As reporters pressed further about the kompromat reports, Trump claimed to be well versed in the art of avoiding foreign surveillance:

“And I always tell them — anywhere, but I always tell them if I’m leaving this country, ‘Be very careful, because in your hotel rooms and no matter where you go, you’re gonna probably have cameras.’ I’m not referring just to Russia, but I would certainly put them in that category.”

And number one, “I hope you’re gonna be good anyway. But in those rooms, you have cameras in the strangest places. Cameras that are so small with modern technology, you can’t see them and you won’t know. You better be careful, or you’ll be watching yourself on nightly television.”

Trump will not divest

The real meat of the press conference dealt with Trump’s business conflicts of interest — a topic that the Trump team first said they’d address in mid-December. Trump batted away a few questions about his tax returns with the usual line about auditing before reassuring the press that his combined business dealings are “much bigger, much more powerful than they ever thought,” spread across “many, many countries,” which seems to only exacerbate ethics concerns around the Trump organization.

Trump then called in lawyer Sheri Dillon to explain how his family would — and would not — disentangle his finances from the highest office in the nation. According to Dillon, Trump is taking “extraordinary steps” with his finances, none of which will involve financial divestment or a blind trust, two of the most transparent, robust options. Dillon confirmed that Trump will hand over his business to his two sons, Donald Jr. and Eric. As many have noted, in a jarring break with tradition, Eric and Donald Jr. both attend meetings with their father, and were seated at the head of the table when the President-elect beckoned tech executives to Trump Tower last month.

He will only know of a deal if he reads it in the paper or sees it on TV. Sheri Dillon

In a comment that sets up a strange future in which Trump can blame the press itself for covering the Trump Organization’s conflicts of interest, Dillon stated that, “The president-elect will have no role in deciding whether the Trump Organization engages in any new deal and he will only know of a deal if he reads it in the paper or sees it on TV.” This does not seem possible, of course, unless he opts to stop speaking to the children running his business altogether.

The Trump organization will make “no new foreign deals” during his presidency, though, as Trump reminded us earlier during the same event, he has deals in many, many foreign countries already and those will remain. Domestic deals, on the other hand, are fair game for some reason, and Trump’s sons can contract with whom they please, subject to unspecified ethics reviews.

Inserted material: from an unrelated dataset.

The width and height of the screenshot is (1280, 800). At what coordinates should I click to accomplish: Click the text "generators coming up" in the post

Beyond not divesting his assets and creating a not-at-all blind trust, Dillon announced that the Trump organization would not remove itself from the sticky issue of foreign leaders paying to stay at Trump hotels, opting instead to funnel foreign payments to those hotels directly to the United States Treasury.

“So, President-elect Trump has decided, and we are announcing today, that he is going to voluntarily donate all profits from foreign government payments made to his hotel to the United States Treasury. This way, it is the American people who will profit.”

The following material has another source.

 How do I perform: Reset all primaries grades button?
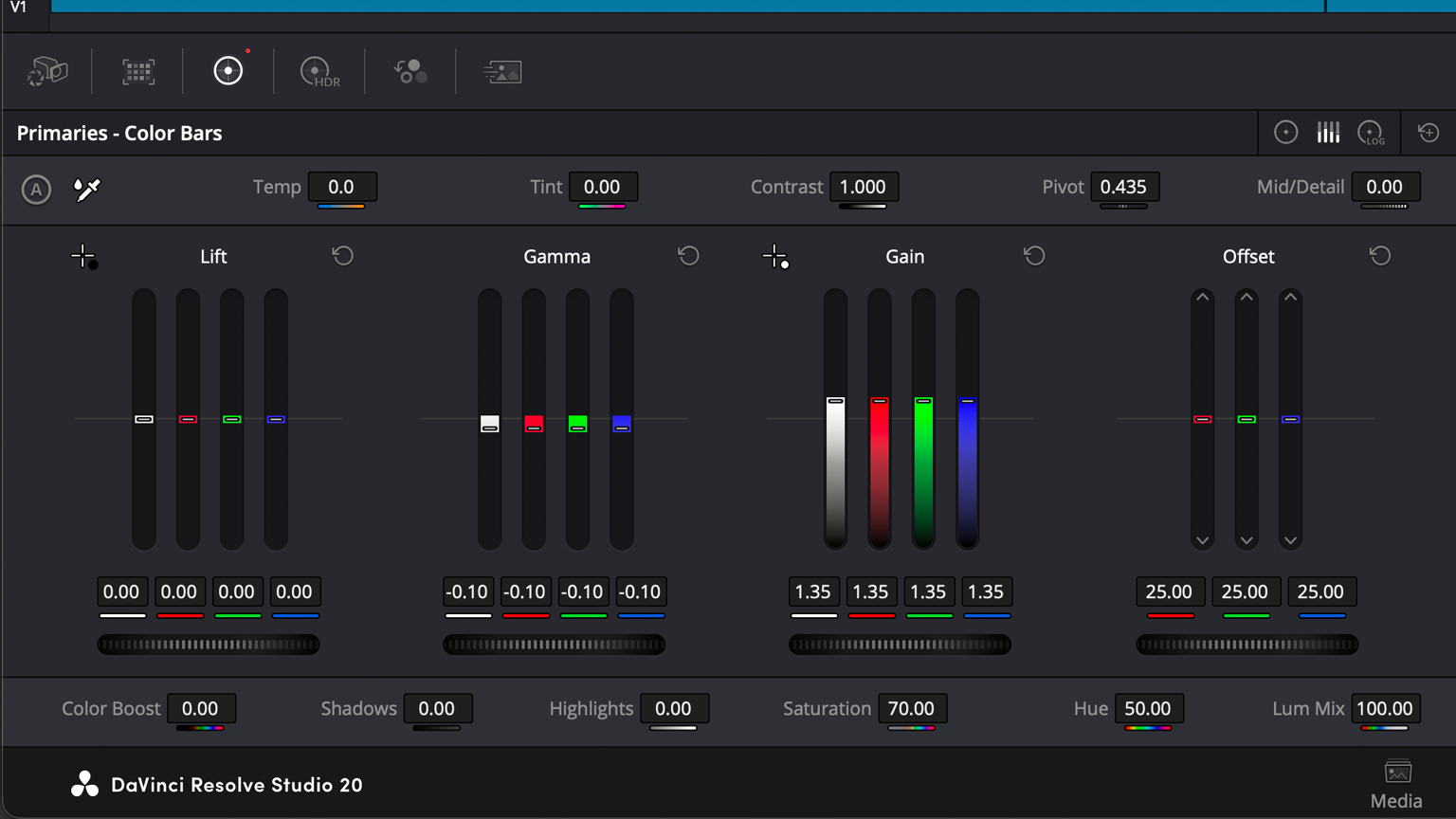click(x=1429, y=133)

Trump’s legal team seems confident that the American people will be appeased by this sleight of hand and that it will satisfy the much-discussed emoluments clause of the U.S. constitution which states:

“No Title of Nobility shall be granted by the United States: And no Person holding any Office of Profit or Trust under them, shall, without the Consent of the Congress, accept of any present, Emolument, Office, or Title, of any kind whatever, from any King, Prince, or foreign State.”

How Trump’s strange treasury proposal fits into those legal guidelines remains — as does so much else about the Trump administration — to be seen.